(Stored items)
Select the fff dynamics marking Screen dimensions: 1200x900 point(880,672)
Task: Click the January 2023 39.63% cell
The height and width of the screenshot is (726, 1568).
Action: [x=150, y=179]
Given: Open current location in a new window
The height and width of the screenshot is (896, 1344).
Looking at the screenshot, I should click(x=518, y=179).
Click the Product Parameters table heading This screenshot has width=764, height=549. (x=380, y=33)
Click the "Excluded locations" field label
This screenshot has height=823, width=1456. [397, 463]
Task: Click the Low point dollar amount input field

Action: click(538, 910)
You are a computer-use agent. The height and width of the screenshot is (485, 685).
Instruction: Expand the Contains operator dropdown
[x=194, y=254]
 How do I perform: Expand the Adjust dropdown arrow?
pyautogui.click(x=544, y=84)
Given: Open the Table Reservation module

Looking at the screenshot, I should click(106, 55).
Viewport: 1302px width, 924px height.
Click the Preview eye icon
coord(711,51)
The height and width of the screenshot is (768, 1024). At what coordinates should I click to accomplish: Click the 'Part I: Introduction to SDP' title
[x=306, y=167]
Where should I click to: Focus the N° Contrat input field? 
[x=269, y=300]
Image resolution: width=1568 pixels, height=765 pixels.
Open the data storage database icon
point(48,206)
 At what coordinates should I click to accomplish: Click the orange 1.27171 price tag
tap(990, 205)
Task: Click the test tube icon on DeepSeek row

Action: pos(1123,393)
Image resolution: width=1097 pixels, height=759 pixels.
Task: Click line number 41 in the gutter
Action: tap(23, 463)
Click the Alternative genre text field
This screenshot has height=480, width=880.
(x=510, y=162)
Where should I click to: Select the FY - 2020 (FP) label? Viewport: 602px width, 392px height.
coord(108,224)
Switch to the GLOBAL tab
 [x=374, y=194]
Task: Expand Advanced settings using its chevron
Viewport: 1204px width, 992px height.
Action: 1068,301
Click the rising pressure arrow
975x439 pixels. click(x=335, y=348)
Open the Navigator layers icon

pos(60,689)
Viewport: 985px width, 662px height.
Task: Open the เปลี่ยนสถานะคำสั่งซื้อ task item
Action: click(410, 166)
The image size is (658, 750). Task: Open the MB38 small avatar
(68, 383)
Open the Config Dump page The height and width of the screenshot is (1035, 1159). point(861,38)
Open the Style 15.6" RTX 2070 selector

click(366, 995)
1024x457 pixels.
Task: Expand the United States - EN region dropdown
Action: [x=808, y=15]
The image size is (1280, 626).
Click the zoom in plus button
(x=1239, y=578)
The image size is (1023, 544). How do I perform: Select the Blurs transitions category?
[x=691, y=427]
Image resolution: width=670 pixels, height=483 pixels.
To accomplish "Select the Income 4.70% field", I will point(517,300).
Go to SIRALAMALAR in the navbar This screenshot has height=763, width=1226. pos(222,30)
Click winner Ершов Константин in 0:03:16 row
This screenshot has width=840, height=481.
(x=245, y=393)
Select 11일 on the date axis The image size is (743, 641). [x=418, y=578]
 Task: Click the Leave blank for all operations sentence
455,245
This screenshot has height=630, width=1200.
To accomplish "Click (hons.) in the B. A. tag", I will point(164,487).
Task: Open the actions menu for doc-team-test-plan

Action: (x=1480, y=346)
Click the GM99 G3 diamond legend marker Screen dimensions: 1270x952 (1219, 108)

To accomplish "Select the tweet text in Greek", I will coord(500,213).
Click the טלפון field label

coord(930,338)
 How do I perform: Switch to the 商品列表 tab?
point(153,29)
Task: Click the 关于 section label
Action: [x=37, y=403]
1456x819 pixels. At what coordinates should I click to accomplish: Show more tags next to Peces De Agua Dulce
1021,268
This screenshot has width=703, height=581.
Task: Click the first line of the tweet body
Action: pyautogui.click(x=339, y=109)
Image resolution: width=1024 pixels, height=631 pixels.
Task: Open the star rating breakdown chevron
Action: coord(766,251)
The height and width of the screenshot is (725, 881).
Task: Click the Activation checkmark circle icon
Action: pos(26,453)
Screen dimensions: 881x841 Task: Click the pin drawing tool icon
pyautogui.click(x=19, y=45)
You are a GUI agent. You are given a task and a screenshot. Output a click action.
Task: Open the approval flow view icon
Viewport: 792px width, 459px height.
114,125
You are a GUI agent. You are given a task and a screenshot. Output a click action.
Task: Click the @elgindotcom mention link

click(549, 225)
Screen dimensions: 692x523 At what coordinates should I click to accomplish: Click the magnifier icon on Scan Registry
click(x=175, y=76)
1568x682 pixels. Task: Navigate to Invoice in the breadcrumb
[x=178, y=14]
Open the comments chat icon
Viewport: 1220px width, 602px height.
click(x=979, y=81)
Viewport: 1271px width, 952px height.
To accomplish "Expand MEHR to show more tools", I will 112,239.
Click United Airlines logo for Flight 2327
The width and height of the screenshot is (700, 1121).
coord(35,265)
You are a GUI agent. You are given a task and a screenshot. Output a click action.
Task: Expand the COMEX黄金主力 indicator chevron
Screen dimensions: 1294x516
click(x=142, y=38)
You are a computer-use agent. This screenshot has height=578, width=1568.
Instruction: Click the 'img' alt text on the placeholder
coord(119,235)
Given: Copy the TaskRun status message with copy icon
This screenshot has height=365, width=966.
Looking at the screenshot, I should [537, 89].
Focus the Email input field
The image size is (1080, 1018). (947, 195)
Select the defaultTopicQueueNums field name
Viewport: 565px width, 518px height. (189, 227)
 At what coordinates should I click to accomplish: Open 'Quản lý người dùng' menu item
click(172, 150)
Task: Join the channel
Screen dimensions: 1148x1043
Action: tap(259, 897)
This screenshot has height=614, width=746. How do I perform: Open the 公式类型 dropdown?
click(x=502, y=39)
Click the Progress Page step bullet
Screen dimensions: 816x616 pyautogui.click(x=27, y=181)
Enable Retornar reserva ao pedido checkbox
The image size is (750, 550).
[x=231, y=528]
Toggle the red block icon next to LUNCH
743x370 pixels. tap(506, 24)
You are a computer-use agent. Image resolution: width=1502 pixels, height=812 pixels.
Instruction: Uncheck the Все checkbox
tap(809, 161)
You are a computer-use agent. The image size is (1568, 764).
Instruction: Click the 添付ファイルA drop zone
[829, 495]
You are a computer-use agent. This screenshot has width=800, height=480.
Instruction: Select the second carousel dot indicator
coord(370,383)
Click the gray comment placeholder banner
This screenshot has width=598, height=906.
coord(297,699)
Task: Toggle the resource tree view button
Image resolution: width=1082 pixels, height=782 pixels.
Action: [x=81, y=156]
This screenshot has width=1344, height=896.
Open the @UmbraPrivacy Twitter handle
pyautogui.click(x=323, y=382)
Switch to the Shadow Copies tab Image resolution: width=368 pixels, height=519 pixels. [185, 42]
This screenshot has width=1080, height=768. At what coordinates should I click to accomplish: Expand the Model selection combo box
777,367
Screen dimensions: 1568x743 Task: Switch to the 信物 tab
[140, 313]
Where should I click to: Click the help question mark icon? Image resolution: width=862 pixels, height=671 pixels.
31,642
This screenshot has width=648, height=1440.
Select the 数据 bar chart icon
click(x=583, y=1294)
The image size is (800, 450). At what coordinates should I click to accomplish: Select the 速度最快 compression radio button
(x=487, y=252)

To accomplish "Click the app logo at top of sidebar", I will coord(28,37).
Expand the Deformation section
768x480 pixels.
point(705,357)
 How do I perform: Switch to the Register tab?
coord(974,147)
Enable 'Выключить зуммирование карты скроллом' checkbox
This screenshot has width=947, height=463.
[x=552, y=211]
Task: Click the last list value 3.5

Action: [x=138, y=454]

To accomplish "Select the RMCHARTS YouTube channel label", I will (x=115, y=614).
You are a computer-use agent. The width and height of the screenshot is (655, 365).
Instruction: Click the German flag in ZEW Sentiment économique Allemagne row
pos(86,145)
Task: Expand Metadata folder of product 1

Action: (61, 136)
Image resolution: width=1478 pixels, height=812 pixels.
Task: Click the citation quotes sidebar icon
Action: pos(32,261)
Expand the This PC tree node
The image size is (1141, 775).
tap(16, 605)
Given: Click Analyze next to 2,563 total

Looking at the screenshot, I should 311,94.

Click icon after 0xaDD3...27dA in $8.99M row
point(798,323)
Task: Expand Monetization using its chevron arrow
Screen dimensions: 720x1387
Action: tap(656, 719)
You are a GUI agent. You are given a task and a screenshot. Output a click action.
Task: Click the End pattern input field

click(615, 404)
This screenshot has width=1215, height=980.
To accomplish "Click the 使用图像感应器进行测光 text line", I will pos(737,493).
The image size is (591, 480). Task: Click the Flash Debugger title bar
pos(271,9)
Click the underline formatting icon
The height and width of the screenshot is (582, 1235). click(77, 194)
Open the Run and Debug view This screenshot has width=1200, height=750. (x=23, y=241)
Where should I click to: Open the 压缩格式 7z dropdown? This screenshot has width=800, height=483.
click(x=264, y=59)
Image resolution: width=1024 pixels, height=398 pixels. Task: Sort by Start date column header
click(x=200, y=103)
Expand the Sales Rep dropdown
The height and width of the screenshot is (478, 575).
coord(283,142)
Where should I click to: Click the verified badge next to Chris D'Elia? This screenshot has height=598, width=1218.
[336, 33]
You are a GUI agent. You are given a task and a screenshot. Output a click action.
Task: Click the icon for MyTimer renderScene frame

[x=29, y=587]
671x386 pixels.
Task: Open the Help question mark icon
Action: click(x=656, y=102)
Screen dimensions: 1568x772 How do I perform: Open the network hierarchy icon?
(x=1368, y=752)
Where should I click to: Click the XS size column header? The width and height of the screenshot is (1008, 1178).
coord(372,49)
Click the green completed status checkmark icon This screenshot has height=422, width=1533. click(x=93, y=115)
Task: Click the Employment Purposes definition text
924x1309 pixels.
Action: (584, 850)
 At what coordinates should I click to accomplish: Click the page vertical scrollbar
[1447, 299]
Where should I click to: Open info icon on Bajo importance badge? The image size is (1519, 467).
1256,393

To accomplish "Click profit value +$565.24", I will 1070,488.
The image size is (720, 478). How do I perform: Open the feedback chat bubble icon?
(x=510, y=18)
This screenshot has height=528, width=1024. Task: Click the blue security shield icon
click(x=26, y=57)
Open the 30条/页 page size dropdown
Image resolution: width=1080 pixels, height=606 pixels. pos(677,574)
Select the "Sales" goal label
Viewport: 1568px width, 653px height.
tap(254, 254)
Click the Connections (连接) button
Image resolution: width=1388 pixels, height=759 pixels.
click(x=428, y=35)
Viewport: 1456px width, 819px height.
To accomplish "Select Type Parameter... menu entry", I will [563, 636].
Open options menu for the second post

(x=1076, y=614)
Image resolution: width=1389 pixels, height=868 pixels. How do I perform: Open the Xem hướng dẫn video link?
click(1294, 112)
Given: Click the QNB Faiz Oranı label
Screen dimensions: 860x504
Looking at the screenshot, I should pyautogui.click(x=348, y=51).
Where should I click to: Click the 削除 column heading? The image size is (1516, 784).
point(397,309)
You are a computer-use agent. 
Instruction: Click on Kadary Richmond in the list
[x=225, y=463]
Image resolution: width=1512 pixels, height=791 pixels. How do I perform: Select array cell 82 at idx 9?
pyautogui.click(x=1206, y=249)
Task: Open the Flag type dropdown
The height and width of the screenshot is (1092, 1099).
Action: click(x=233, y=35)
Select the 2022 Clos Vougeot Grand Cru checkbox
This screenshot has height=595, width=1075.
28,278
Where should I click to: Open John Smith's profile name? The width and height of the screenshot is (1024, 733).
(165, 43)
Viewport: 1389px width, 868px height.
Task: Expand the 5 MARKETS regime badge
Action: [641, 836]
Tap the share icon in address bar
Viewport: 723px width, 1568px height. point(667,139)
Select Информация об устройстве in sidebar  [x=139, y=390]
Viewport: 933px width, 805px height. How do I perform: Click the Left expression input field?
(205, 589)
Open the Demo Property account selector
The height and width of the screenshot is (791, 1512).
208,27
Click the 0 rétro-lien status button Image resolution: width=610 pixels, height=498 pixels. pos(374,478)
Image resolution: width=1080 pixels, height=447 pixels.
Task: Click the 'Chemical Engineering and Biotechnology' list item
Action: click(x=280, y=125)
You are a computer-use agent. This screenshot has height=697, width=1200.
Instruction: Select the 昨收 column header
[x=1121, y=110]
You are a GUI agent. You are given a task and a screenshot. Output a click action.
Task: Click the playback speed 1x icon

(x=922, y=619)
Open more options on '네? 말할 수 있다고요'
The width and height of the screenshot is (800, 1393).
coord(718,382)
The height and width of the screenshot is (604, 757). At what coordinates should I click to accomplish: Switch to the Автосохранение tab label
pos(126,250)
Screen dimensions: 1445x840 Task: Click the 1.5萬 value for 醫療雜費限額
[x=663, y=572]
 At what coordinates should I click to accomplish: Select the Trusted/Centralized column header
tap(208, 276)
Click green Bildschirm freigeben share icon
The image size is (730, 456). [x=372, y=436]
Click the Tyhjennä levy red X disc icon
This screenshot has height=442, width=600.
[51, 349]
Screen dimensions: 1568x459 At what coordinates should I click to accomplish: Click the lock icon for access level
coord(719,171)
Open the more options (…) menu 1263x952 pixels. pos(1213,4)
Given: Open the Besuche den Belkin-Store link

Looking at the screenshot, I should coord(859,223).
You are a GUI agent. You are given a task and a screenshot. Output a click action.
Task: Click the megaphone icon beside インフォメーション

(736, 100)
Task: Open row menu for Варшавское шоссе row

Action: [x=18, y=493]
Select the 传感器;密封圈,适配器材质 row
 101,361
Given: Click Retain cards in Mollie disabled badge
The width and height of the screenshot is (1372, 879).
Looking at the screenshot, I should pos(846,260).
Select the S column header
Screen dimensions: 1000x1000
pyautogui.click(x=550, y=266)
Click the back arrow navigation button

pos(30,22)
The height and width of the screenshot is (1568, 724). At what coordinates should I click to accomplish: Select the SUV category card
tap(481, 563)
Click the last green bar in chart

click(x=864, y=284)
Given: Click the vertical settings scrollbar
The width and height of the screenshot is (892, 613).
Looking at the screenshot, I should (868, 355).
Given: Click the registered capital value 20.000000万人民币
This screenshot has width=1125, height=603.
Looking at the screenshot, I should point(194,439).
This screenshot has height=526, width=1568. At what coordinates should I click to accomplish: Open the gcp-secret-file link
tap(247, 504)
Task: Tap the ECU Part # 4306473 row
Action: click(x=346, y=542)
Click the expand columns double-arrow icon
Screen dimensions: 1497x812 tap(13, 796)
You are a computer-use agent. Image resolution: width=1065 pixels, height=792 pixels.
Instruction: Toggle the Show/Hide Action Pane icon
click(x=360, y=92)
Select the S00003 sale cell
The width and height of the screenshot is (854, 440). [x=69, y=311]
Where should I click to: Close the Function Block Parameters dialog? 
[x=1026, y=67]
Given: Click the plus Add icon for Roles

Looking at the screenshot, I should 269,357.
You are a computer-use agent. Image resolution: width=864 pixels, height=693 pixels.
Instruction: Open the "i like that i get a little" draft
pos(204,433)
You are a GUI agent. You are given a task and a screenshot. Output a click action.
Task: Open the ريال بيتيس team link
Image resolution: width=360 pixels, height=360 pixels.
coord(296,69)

== Work task ==
In the records above, some lines may contain the word "settings"; copy every one of them.

== Task result ==
Task: Expand Advanced settings using its chevron
Given: Click the vertical settings scrollbar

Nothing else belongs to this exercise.